Rezensionen aus dem Archiv für Sozialgeschichte online
Bernd Faulenbach/Annette Leo/Klaus Weberskirch, Zweierlei Geschichte. Lebensgeschichte und Geschichtsbewusstsein von Arbeitnehmern in West- und Ostdeutschland (= Geschichte und Erwachsenenbildung, Bd. 11), Klartext Verlag, Essen 2000, 487 S., kart., 48 DM.
Zehn Jahre nach dem Epochenjahr 1989 und der deutschen Vereinigung will dieses Buch ausdrücklich nicht als Beitrag zur Jubiläumsliteratur verstanden sein. Doch sieht Bernd Faulenbach, der im Vorwort auf diesen Hinweis Wert legt, in dem Buch eine Chance zum besseren Verständnis der gegenwärtigen Situation in Deutschland. Den Autoren geht es um ,,das Beziehungsverhältnis von Lebensgeschichte und Geschichtsbewusstsein, in dem Vergangenheit und Gegenwart, erlebte und erlernte Geschichte, Erinnerungen und Interessen, individuelle und Kollektive Erfahrungen, geronnene Geschichte und aktuelle Probleme ineinandergreifen". (S. 9) Ein so ambitioniertes Anliegen macht skeptisch, birgt doch die kaum noch überschaubare Reihe von Publikationen zur jüngsten deutschen Geschichte, insbesondere solcher zur Geschichte der DDR, der deutschen Vereinigung und zum Transformationsprozess der ,,neuen" Bundesländer, manche einschlägige Untersuchung auf der Grundlage lebensgeschichtlicher Interviews. Dass die Kunst des Fragens und der Interpretation dabei mitunter auch seltsame Blüten getrieben hat, steht auf einem anderen Blatt. Doch mag hierin ein wichtiges Argument gelegen haben, wenn die Autoren dezidiert und mit erstaunlichem Erfolg um methodische Transparenz bemüht waren, sowohl bei der Bestimmung des Gegenstandes, als auch bei der Interviewführung und der Auswertung der Texte.

> [Schriftliche Anweisung 1]: Suche alle Zeilen der Einträge heraus, in denen das Wort „Close“ vorkommt, und gib sie unverändert wieder.

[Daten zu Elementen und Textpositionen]
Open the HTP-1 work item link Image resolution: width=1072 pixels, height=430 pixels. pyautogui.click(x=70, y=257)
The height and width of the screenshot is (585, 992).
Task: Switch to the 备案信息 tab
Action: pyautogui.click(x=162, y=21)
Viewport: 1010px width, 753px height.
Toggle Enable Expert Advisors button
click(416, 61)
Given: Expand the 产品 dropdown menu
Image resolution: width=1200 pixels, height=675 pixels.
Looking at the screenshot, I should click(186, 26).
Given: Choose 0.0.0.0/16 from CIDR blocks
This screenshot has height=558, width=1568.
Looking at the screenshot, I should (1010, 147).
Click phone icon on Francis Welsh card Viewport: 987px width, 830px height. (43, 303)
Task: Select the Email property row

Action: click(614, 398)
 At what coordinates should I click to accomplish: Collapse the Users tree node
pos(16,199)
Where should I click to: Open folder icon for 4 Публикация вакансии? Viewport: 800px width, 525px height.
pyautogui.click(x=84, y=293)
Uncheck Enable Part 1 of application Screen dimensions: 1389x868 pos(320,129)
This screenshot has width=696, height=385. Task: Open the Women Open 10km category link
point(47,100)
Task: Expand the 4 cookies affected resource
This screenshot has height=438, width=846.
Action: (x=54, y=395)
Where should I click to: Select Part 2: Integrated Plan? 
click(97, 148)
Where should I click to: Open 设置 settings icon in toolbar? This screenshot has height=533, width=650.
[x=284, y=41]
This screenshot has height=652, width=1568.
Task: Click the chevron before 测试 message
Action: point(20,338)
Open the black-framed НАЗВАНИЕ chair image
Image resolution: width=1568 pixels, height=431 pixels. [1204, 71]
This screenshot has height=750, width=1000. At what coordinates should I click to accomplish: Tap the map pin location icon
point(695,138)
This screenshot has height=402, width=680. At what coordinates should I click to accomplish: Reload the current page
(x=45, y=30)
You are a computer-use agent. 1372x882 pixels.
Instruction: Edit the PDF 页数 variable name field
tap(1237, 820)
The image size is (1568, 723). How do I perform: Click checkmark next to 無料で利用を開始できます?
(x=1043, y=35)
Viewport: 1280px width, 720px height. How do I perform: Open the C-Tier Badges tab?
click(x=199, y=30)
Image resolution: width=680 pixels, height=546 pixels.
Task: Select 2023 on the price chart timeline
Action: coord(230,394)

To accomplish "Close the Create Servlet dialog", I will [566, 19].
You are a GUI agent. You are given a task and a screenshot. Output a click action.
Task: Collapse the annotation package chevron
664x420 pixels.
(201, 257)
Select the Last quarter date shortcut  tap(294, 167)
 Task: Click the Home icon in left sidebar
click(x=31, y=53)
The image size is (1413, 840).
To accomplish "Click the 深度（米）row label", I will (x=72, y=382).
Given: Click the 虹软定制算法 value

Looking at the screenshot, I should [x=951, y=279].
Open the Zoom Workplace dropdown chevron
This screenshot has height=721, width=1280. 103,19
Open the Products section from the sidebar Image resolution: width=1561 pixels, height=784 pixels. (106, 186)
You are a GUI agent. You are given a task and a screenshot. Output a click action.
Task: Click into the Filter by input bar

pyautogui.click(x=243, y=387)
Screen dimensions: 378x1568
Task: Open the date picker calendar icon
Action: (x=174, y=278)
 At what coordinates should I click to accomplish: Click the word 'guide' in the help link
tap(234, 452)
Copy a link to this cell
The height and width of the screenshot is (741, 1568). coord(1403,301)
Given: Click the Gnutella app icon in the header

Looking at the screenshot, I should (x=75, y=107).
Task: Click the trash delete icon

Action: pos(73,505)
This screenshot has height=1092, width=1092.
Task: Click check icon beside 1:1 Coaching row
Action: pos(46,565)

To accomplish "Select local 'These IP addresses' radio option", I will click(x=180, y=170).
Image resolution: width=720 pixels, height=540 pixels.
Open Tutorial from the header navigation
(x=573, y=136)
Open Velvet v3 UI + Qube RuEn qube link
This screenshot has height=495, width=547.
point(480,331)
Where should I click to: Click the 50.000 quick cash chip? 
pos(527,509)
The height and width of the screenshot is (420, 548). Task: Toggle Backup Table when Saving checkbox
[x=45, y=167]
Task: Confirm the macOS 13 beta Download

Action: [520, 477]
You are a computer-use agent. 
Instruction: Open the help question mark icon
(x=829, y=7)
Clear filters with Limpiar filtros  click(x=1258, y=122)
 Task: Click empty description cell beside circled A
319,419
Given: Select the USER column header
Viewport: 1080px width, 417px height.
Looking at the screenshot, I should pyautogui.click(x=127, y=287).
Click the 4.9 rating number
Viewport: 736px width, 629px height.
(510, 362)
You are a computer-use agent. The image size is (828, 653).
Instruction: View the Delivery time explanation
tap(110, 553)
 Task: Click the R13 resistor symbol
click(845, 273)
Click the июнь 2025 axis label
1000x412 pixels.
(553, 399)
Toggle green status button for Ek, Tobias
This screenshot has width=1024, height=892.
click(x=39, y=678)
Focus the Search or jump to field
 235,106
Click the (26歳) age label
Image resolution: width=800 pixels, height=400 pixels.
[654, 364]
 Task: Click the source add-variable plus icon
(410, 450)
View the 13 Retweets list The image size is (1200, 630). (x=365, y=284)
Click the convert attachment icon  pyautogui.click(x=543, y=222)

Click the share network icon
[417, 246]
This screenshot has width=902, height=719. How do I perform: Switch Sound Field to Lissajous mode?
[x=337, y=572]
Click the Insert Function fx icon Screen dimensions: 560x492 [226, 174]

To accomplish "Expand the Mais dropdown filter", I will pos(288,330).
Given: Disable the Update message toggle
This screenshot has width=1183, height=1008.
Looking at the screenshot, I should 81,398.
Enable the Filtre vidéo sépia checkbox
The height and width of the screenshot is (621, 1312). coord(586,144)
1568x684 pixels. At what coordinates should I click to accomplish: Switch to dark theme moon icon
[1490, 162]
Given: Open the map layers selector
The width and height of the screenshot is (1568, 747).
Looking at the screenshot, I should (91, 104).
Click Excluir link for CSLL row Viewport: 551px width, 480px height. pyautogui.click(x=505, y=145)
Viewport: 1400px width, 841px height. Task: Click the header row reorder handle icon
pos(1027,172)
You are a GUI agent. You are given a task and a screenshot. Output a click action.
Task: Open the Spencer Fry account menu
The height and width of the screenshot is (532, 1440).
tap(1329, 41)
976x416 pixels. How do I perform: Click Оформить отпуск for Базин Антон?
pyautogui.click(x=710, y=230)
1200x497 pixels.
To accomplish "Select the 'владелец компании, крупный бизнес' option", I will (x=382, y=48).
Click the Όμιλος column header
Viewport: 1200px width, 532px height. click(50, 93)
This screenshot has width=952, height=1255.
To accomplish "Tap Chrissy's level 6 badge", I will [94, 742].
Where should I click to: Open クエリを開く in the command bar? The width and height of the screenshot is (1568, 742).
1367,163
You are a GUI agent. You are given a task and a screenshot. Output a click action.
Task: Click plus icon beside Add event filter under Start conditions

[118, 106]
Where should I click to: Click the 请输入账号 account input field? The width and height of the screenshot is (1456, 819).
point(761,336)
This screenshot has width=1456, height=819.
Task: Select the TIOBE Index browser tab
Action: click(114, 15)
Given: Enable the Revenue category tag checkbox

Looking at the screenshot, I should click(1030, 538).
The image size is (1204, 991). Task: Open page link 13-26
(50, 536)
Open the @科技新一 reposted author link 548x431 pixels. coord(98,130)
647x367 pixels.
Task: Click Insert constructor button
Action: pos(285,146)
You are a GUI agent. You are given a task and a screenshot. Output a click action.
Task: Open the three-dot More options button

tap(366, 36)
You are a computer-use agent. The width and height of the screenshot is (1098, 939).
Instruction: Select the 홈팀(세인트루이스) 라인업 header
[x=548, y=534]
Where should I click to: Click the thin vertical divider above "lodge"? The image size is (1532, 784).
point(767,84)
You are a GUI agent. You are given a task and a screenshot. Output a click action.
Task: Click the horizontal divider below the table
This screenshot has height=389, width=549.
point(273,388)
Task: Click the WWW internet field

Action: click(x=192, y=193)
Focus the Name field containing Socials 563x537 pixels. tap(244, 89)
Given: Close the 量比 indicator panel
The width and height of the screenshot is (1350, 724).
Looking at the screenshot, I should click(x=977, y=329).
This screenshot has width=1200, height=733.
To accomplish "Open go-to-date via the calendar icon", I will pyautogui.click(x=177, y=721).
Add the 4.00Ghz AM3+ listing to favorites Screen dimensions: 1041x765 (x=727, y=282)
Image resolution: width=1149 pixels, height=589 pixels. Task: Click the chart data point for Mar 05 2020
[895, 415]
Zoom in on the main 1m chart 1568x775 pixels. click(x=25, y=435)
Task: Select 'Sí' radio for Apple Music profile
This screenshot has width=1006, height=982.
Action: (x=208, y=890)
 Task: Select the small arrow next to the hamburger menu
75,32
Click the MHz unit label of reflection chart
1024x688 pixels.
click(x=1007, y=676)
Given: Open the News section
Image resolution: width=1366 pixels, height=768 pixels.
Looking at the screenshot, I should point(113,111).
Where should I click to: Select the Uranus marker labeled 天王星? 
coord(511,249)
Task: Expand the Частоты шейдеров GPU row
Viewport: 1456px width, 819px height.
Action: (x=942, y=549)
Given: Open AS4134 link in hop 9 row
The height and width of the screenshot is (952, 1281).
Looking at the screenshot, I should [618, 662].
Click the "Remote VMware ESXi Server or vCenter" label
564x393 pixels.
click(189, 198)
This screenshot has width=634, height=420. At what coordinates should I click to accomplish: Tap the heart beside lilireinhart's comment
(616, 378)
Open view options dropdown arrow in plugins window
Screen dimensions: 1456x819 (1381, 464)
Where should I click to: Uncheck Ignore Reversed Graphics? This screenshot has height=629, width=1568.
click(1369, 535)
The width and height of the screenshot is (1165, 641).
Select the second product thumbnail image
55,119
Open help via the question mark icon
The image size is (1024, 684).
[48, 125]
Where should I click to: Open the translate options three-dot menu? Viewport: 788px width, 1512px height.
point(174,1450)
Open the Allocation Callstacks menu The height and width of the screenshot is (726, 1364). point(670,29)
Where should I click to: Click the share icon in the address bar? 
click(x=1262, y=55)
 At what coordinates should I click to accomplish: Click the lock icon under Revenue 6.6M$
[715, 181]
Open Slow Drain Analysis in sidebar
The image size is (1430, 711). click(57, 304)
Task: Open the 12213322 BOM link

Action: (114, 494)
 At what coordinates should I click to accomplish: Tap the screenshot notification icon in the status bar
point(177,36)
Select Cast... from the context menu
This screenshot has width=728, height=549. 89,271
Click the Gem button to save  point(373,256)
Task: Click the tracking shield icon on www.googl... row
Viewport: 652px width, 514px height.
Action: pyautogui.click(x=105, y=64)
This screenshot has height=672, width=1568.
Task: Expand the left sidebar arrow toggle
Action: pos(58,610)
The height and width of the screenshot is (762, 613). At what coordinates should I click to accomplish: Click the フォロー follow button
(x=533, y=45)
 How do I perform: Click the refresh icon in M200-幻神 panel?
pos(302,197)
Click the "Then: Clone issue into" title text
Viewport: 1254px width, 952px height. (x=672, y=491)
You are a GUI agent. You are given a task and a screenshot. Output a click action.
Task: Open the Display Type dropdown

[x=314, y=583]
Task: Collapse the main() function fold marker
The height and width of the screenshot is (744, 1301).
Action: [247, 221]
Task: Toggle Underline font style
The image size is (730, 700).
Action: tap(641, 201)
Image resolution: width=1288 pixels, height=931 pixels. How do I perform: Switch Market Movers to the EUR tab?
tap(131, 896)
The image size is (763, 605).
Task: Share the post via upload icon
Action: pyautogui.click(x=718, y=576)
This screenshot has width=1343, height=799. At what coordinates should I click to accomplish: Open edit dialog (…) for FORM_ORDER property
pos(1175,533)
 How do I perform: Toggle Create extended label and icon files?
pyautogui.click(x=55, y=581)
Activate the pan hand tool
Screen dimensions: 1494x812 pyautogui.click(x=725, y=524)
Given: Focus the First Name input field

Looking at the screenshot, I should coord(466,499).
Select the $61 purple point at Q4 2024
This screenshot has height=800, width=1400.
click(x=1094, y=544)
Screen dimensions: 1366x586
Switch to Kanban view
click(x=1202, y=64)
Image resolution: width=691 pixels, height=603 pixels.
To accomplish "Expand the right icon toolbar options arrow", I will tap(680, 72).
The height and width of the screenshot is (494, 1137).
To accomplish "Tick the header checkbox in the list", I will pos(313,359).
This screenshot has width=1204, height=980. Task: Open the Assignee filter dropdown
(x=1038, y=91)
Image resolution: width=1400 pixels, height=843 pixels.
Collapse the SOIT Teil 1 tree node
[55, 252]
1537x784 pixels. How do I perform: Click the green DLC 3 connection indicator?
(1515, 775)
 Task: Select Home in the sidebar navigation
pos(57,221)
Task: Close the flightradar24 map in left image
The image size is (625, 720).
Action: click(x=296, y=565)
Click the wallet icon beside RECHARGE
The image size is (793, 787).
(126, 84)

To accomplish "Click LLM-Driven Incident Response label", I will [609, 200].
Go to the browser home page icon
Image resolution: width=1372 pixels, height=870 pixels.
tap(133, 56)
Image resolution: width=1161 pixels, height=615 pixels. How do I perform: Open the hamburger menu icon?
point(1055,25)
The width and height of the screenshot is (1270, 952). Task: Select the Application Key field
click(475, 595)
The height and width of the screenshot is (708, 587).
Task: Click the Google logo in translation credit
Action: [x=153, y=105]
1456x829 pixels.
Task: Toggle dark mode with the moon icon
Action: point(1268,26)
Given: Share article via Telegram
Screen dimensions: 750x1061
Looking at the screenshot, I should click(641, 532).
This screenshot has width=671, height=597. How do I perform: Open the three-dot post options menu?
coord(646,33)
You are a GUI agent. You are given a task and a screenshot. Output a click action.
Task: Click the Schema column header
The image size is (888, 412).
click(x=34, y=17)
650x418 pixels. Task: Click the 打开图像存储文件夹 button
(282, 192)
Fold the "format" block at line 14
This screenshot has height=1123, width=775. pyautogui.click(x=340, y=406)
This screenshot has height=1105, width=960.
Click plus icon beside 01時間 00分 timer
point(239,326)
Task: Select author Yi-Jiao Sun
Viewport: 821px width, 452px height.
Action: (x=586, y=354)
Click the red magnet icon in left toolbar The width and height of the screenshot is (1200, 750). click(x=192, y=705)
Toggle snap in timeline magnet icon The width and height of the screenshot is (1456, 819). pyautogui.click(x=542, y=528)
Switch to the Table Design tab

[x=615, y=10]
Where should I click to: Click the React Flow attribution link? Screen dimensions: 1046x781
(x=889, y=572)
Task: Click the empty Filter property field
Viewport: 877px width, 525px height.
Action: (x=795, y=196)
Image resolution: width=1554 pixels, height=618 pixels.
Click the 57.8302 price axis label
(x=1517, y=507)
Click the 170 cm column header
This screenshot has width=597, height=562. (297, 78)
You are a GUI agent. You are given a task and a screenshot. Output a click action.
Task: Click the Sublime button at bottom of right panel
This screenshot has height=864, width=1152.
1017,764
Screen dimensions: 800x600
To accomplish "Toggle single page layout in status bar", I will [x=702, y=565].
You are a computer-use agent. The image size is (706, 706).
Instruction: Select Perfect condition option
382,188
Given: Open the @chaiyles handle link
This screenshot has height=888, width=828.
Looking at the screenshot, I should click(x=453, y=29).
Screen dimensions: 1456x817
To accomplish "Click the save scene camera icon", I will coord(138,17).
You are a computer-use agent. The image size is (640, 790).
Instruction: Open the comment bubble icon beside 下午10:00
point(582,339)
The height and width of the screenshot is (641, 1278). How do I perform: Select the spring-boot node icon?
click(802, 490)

> [Schriftliche Anweisung 2]: Gib den Abschnitt der Buchbesprechung zwischen „Rezensionen aus dem“ und „kart., 48 DM.“ wortgetreu wieder, beide Stellen eingeschlossen.

> [Antwort 1]:
To accomplish "Close the Create Servlet dialog", I will [566, 19].
Given: Close the 量比 indicator panel
Task: Close the flightradar24 map in left image

> [Antwort 2]:
Rezensionen aus dem Archiv für Sozialgeschichte online
Bernd Faulenbach/Annette Leo/Klaus Weberskirch, Zweierlei Geschichte. Lebensgeschichte und Geschichtsbewusstsein von Arbeitnehmern in West- und Ostdeutschland (= Geschichte und Erwachsenenbildung, Bd. 11), Klartext Verlag, Essen 2000, 487 S., kart., 48 DM.